* _THE TASKS_
1 – From the court decision on wage exemptions, reproduce the passage between "Indiana is an" and "is property of the Chapter 7 bankruptcy estate.", inclusive.
2 – Translate this sentence from the court decision on wage exemptions into Spanish: "It must first be emphasized that the scope of this decision is limited to the factual circumstances of this case."

* _TEXT SEGMENT_
The court has complete statutory and Constitutional authority to determine all issues in this contested matter and to enter a final determination with respect to those issues.
ANALYSIS
It must first be emphasized that the scope of this decision is limited to the factual circumstances of this case. Those facts are that as of the date of the filing of the Chapter 7 bankruptcy petition, Bell had earned employment compensation in the nature of wages, but those wages had not yet been paid to her by her employer: the wages were still in the hands of the third-party employer. The fact that those wages were deposited into a bank account subsequent to the date of the petition has no bearing on the issues in this contested matter.
Indiana is an “opt out” state for the purposes of determining bankruptcy exemptions under 11 U.S.C. § 522(b)(1) and (2). The issue for determination thus revolves around the intent of the Indiana legislature as to whether or not I.C. 24–4.5–5–105 provides a bankruptcy exemption for property of the debtor/property of the estate in the form of wages earned by a debtor which remain in the hands of the employer on the date of the bankruptcy petition.
The parties have raised no issue with respect to whether or not the employment compensation at issue constitutes property of the Chapter 7 bankruptcy estate. Were it otherwise, the court would determine that the employment compensation is property of the Chapter 7 bankruptcy estate.

* _LISTING_
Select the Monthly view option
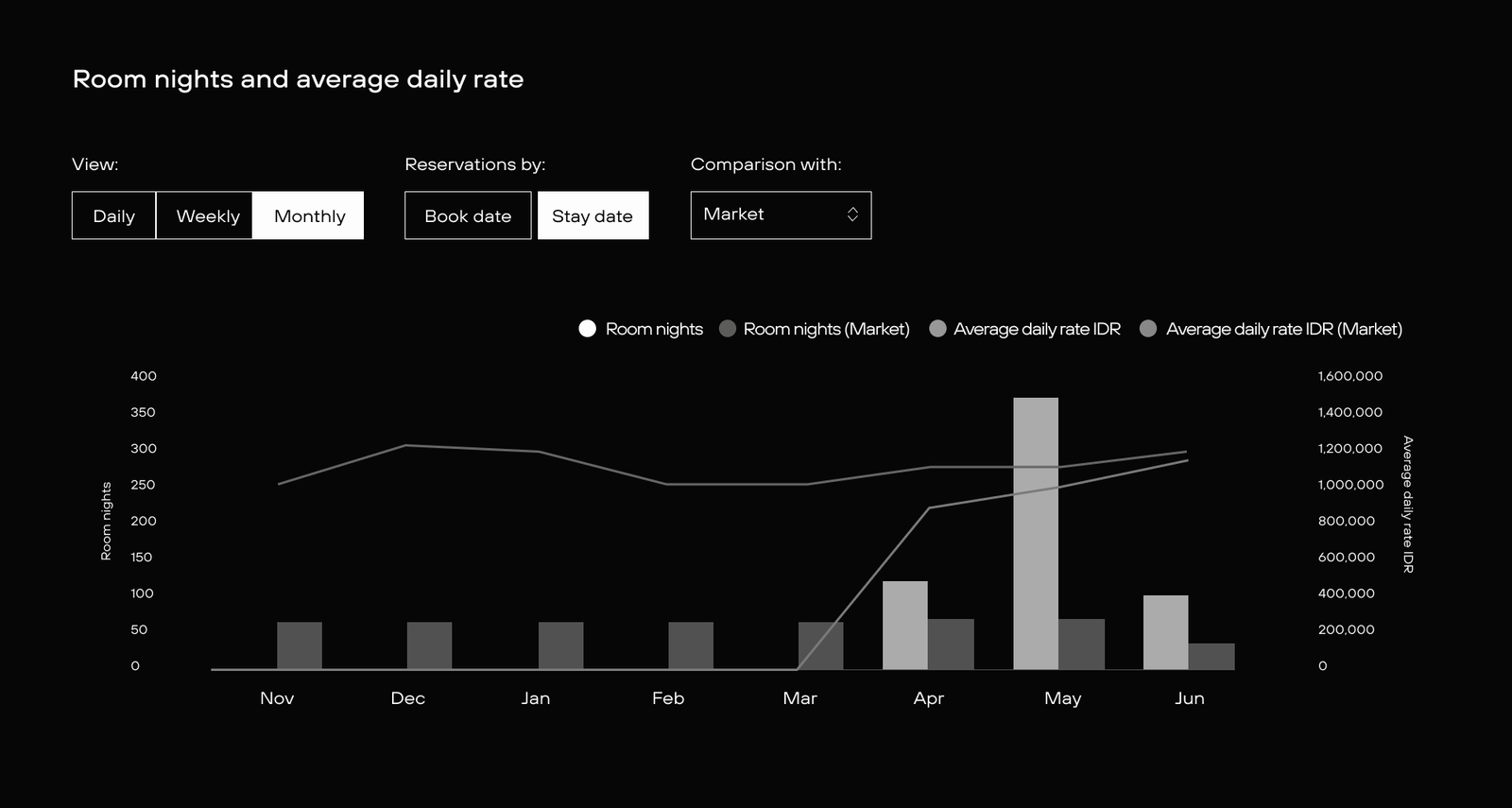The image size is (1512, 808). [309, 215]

==

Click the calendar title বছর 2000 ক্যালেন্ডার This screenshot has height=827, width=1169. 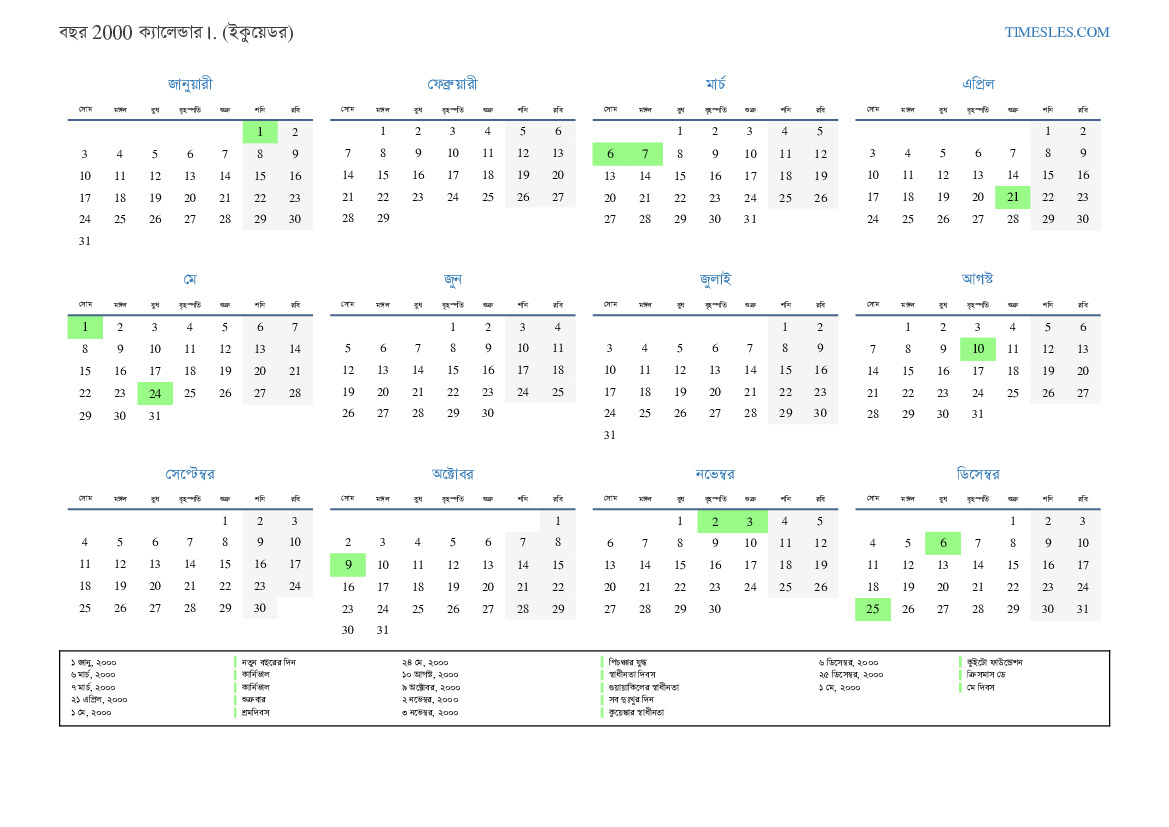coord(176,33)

--

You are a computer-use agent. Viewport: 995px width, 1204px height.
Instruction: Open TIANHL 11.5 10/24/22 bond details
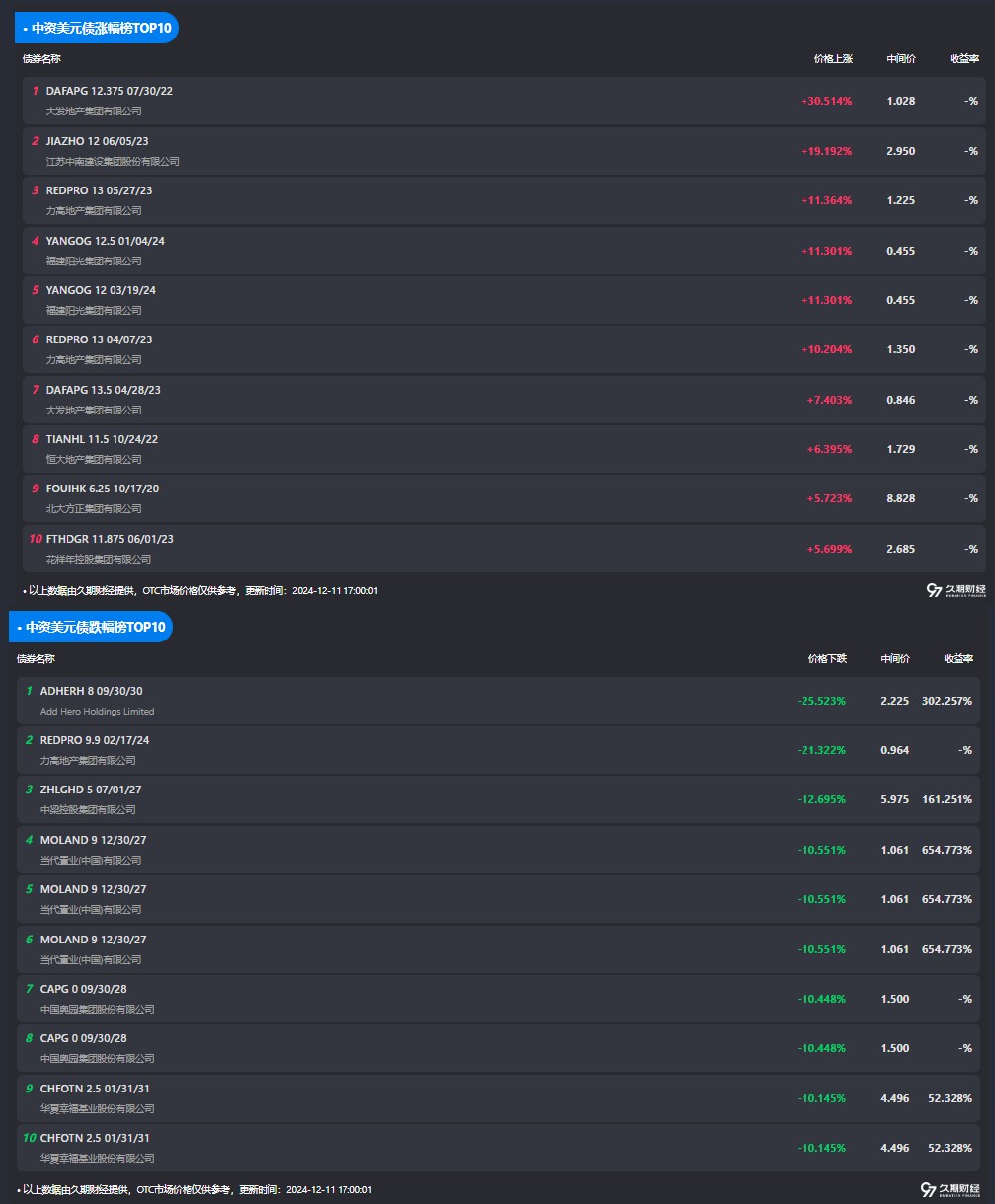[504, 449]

* _SOLUTIONS_
1 –
Indiana is an “opt out” state for the purposes of determining bankruptcy exemptions under 11 U.S.C. § 522(b)(1) and (2). The issue for determination thus revolves around the intent of the Indiana legislature as to whether or not I.C. 24–4.5–5–105 provides a bankruptcy exemption for property of the debtor/property of the estate in the form of wages earned by a debtor which remain in the hands of the employer on the date of the bankruptcy petition.
The parties have raised no issue with respect to whether or not the employment compensation at issue constitutes property of the Chapter 7 bankruptcy estate. Were it otherwise, the court would determine that the employment compensation is property of the Chapter 7 bankruptcy estate.

2 – Debe destacarse en primer lugar que el alcance de esta decisión se limita a las circunstancias fácticas de este caso.